CHANGING PRACTICES OF DECISION MAKING REGARDING DO-NOT-ATTEMPT-CARDIOPULMONARY-RESUSCITATION ORDERS AMID THE COVID-19 PANDEMIC Abstracts

2021 
Introduction: The COVID-19 pandemic has brought the decision-making process regarding cardiopulmonary resuscitation into focus. This study aims to analyse Do-Not-Attempt CPR (DNACPR) documentation in older hospitalised patients before and during the COVID-19 pandemic. Methods: This was a retrospective repeated cross-sectional study. Data including comorbidities and resuscitation status was collected on 300 patients with COVID-19 hospitalised from March 1st toMay 31 s t 2020. DNACPR documentation rates in patients aged ≥65 years with a diagnosis of COVID-19 were compared to those without COVID- 19 admitted during the same period. Pre-COVID-19 pandemic DNACPR documentation rates were also examined. Factors associated with DNACPR order instatement during the first wave of the COVID-19 pandemic were identified. Results: Of 300 COVID-19-positive patients, 28% had a DNACPR order documented during their admission. 50% of DNAR orders were recorded within 24 hours of a positive swab result for SARS-CoV-2. Of 131 patients aged 65 years or over within the cohort admitted with COVID-19, 60.3% had a DNACPR order compared to 25.4% of 130 patients ≥65 without COVID-19 (p<0.0001).
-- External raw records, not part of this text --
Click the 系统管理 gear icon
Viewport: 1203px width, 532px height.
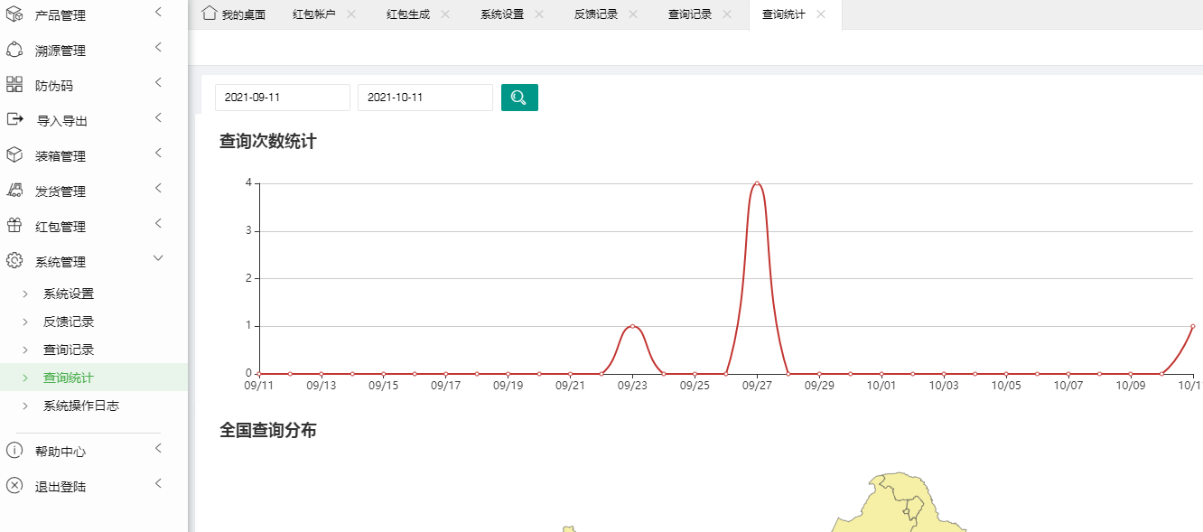(14, 261)
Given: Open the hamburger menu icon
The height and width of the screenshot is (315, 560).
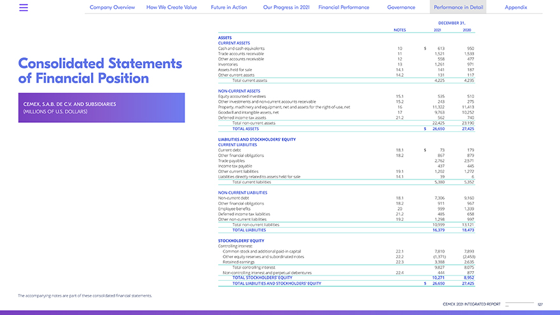Looking at the screenshot, I should click(24, 8).
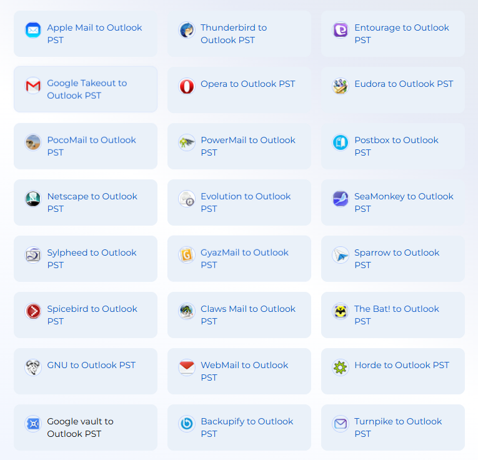Click the red Opera logo icon

187,86
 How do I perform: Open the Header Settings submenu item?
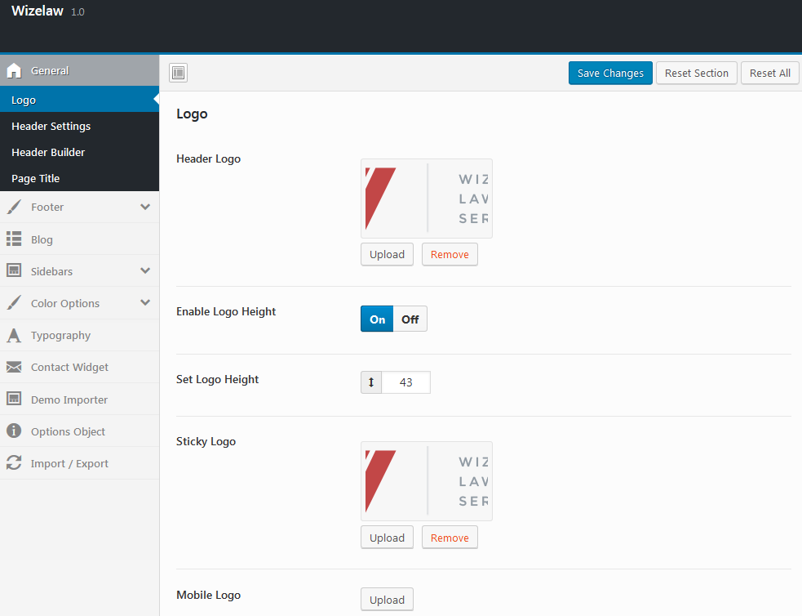coord(51,127)
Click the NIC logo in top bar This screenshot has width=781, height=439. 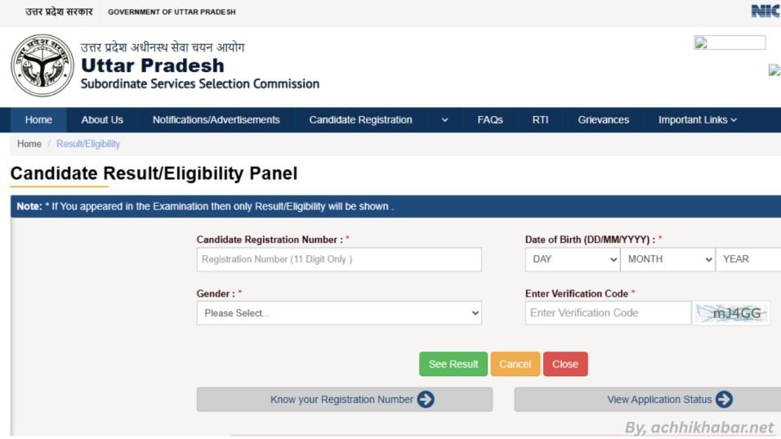(x=766, y=11)
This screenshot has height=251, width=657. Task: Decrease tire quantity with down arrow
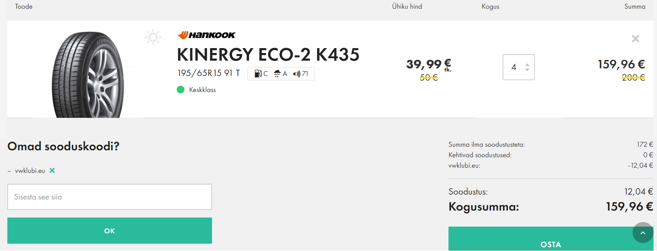coord(527,70)
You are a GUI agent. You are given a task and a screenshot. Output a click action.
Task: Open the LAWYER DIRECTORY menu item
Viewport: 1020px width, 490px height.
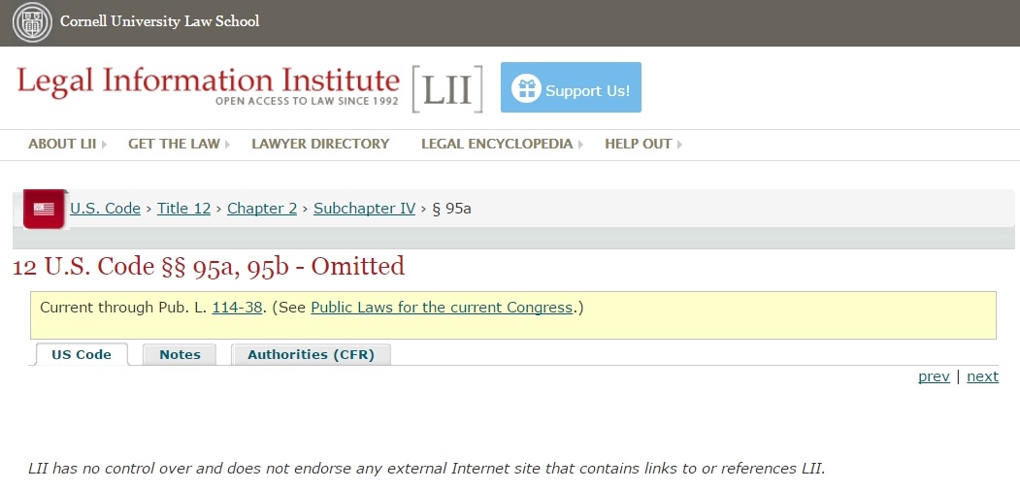pyautogui.click(x=320, y=144)
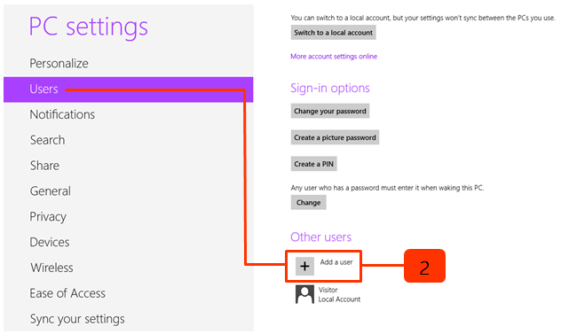The height and width of the screenshot is (334, 561).
Task: Open Share settings
Action: pos(44,166)
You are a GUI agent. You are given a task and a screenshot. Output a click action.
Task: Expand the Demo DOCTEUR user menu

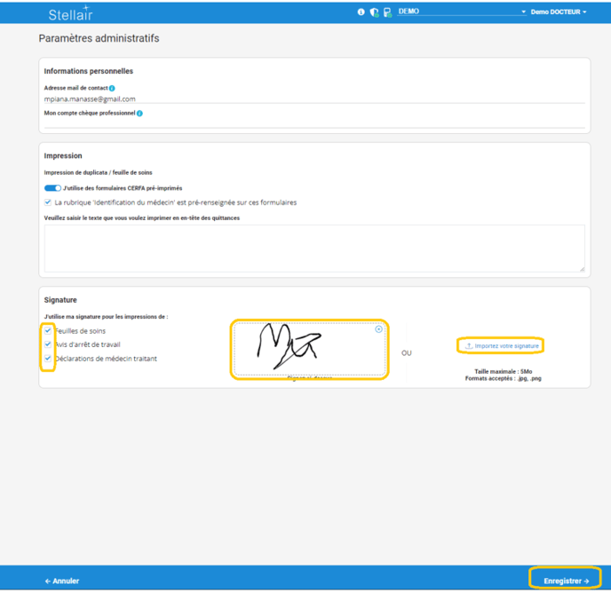coord(559,12)
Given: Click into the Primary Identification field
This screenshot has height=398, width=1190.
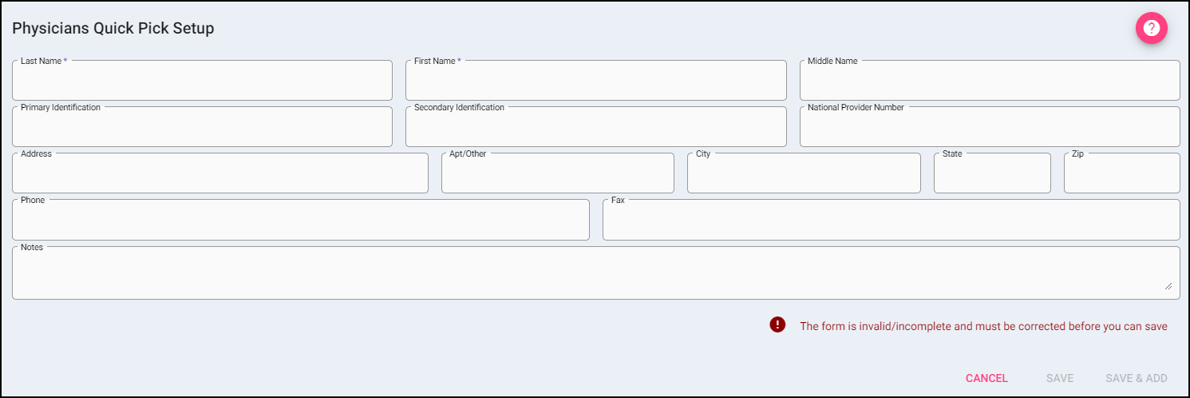Looking at the screenshot, I should pyautogui.click(x=202, y=128).
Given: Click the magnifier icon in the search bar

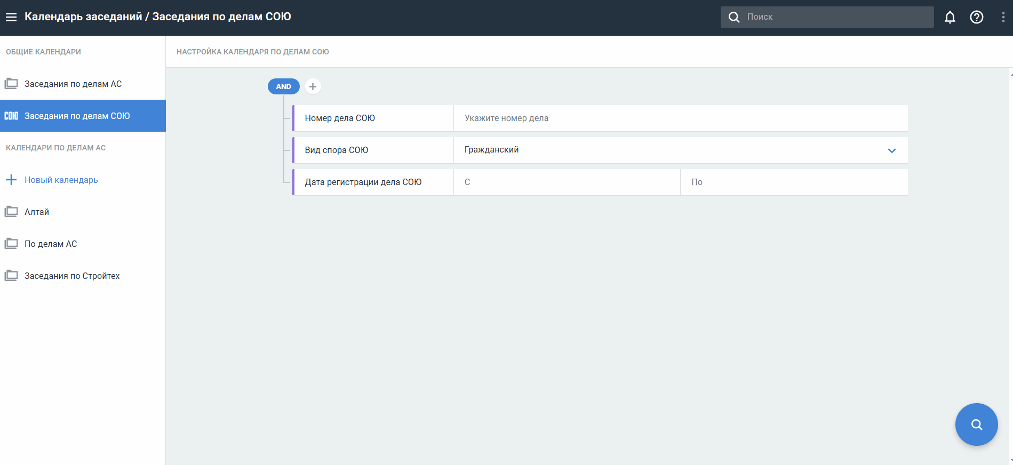Looking at the screenshot, I should tap(734, 17).
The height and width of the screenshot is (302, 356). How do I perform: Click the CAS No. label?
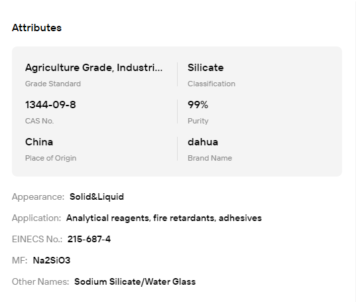(39, 121)
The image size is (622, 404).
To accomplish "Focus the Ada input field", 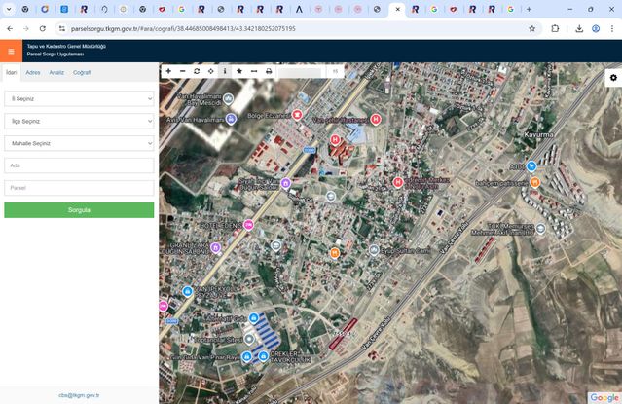I will [79, 165].
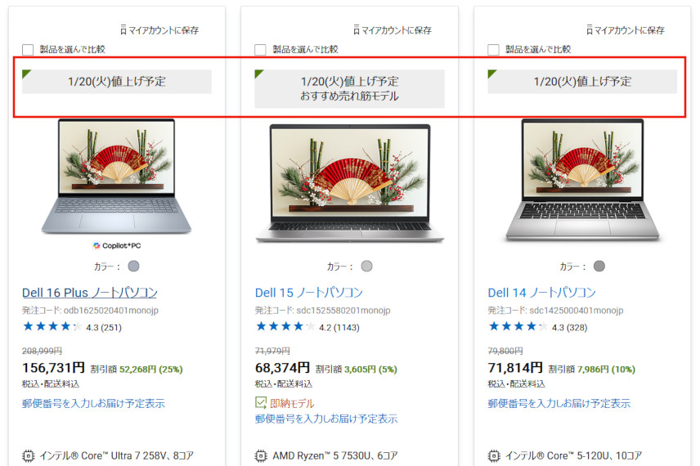Save Dell 15 to My Account bookmark icon
This screenshot has width=700, height=466.
coord(357,30)
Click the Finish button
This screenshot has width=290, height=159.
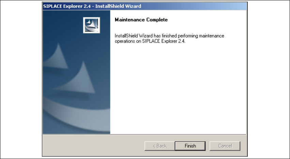(x=190, y=146)
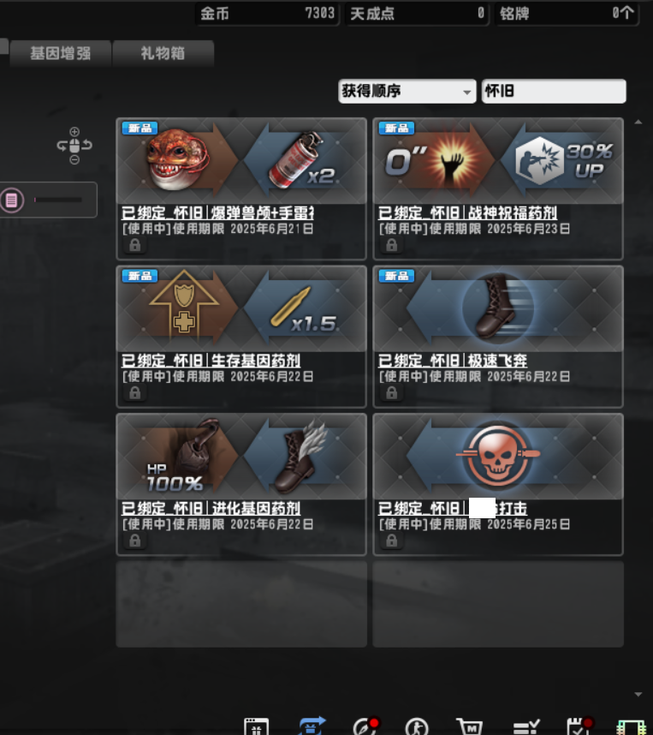Switch to the 基因增强 tab
Image resolution: width=653 pixels, height=735 pixels.
pos(61,53)
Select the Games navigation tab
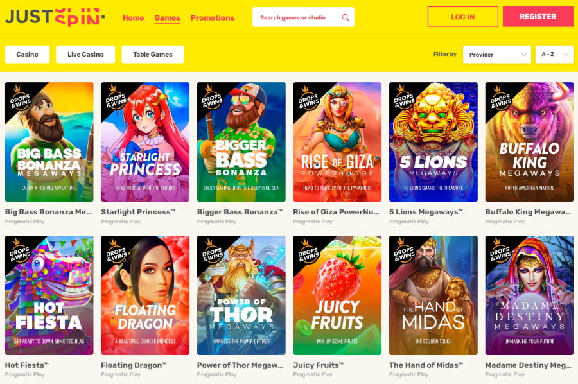This screenshot has height=384, width=578. coord(167,18)
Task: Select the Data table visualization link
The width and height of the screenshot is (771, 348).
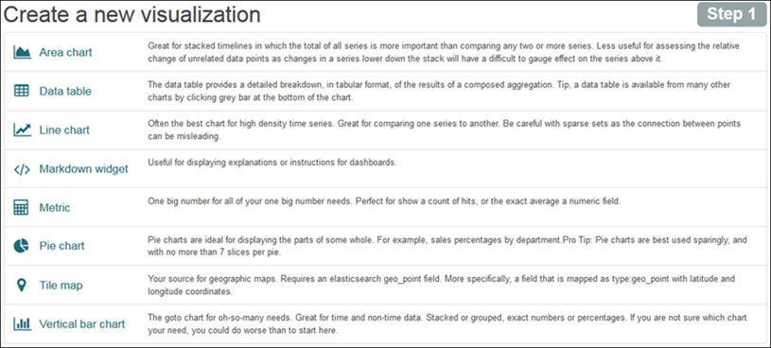Action: (x=65, y=91)
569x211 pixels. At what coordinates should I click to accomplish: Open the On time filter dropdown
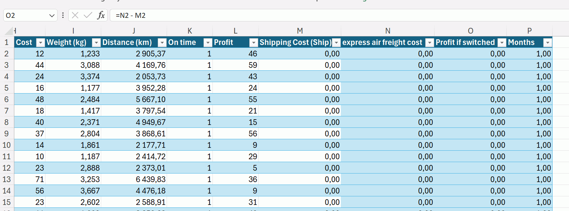pos(208,43)
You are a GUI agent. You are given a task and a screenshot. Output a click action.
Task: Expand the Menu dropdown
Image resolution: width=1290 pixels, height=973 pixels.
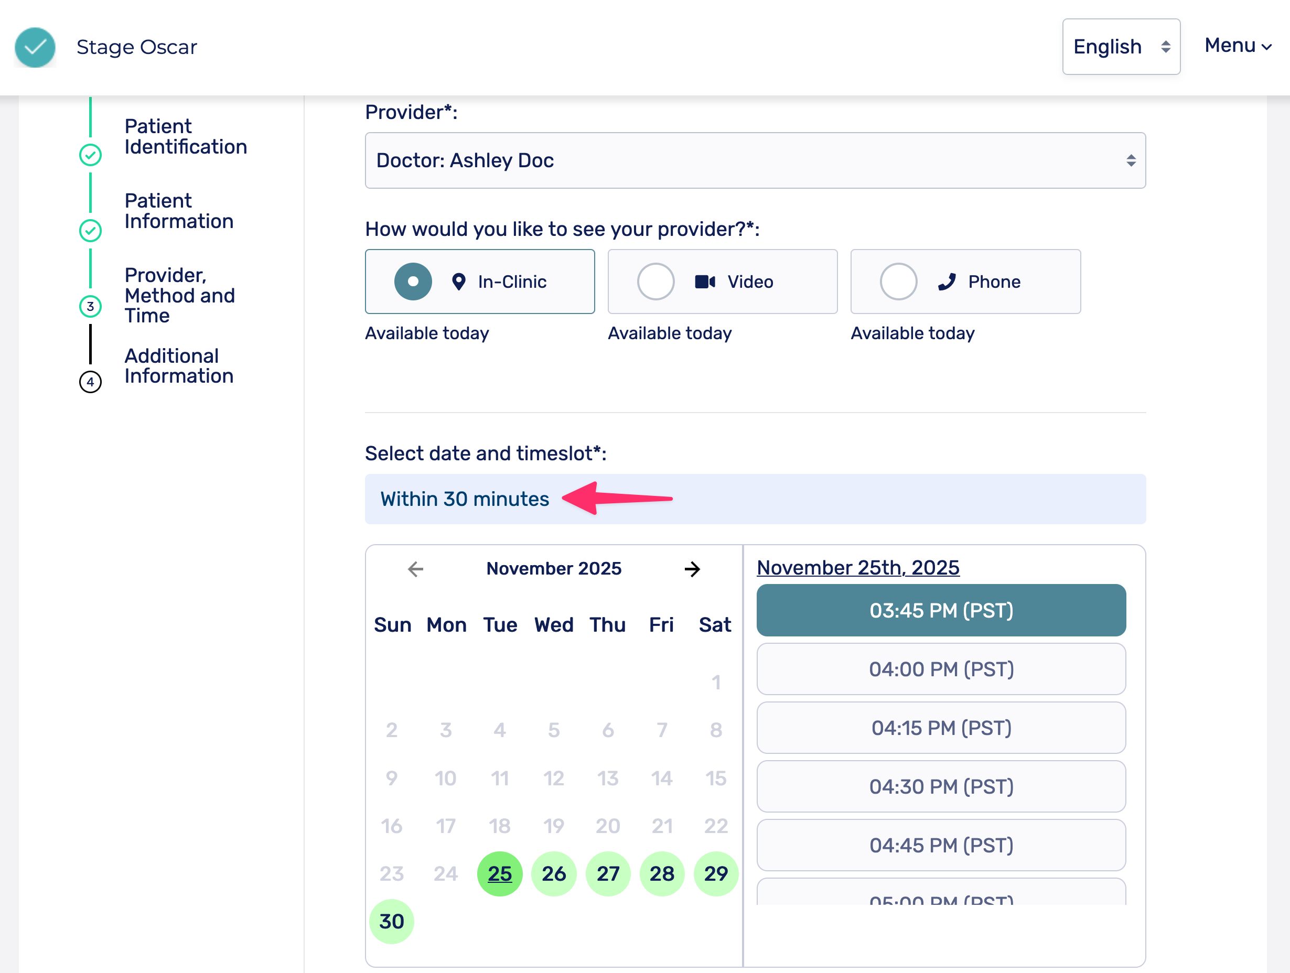(1238, 45)
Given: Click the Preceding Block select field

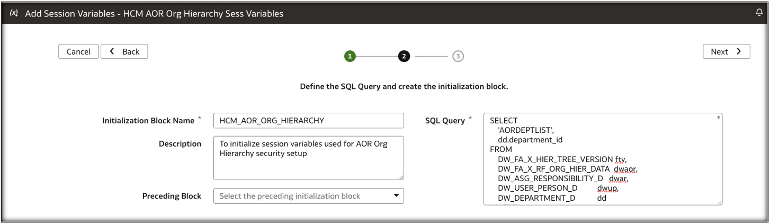Looking at the screenshot, I should coord(302,196).
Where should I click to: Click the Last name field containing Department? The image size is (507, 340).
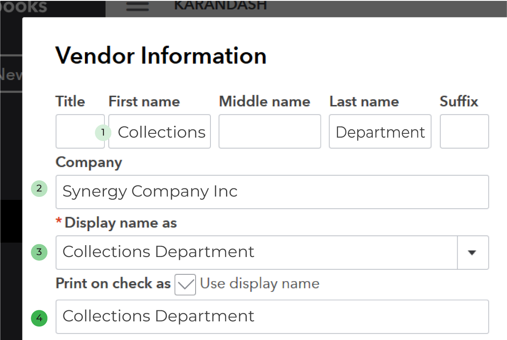point(380,132)
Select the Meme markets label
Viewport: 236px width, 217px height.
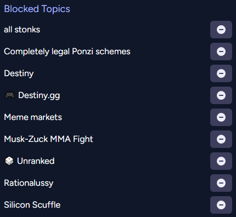33,117
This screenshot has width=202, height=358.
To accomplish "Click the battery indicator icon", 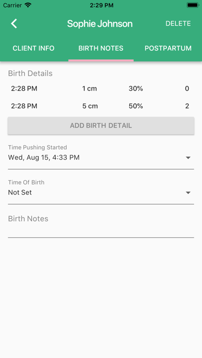I will click(x=193, y=5).
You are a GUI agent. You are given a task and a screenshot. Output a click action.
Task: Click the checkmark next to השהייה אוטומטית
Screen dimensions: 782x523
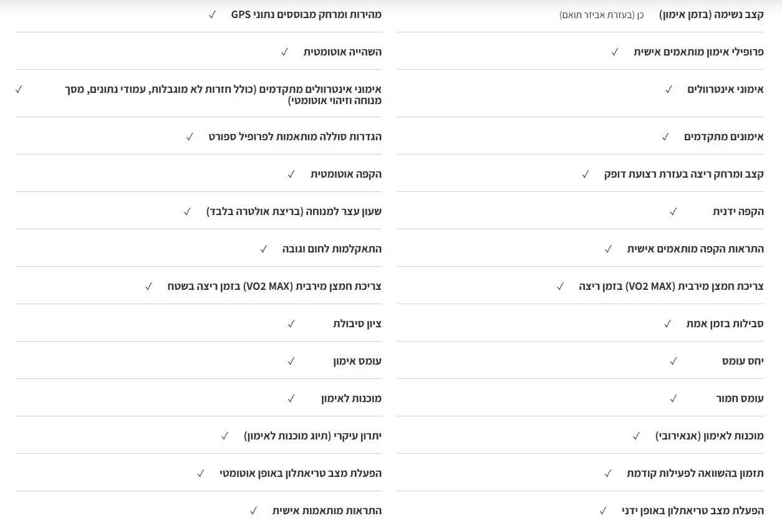click(284, 52)

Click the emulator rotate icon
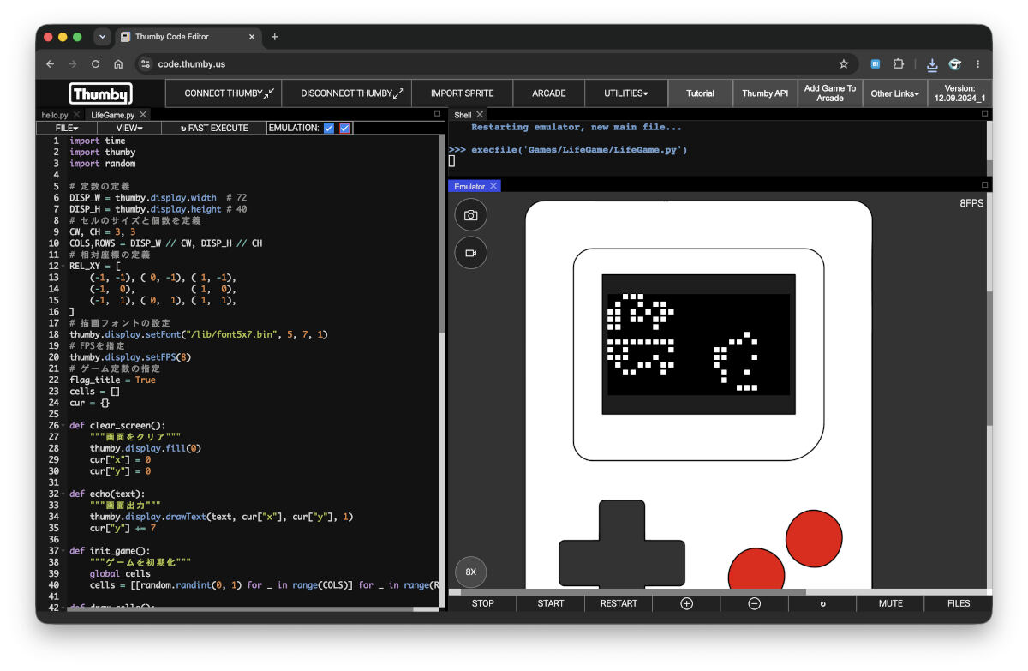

During a comparable time period prepandemic, 15.4% of 130 older patients had a DNACPR order in place (p<0.0001). Independent associations with DNACPR order documentation included increasing age (Odds Ratio [O.R.] 1.12;95% CI 1.05-1.21);nursing home resident status (O.R. 3.57;95% CI 1.02-12.50);frailty (O.R. 3.34;95% CI 1.16-9.61) and chronic renal impairment (O.R. 5.49;1.34-22.47). The case-fatality-rate of older patients with COVID-19 was 29.8% versus 5.4% without COVID-19. Of older COVID-19-positive patients, 39.2% were referred to palliative care services and 70.2% survived. Conclusion: The COVID-19 pandemic has prompted more widespread and earlier decision-making regarding resuscitation status. Although case-fatality-rates were higher for older hospitalised patients with COVID-19, many older patients survived the illness. Advance care planning should be prioritised in all patients and should remain clinical practice despite the pandemic.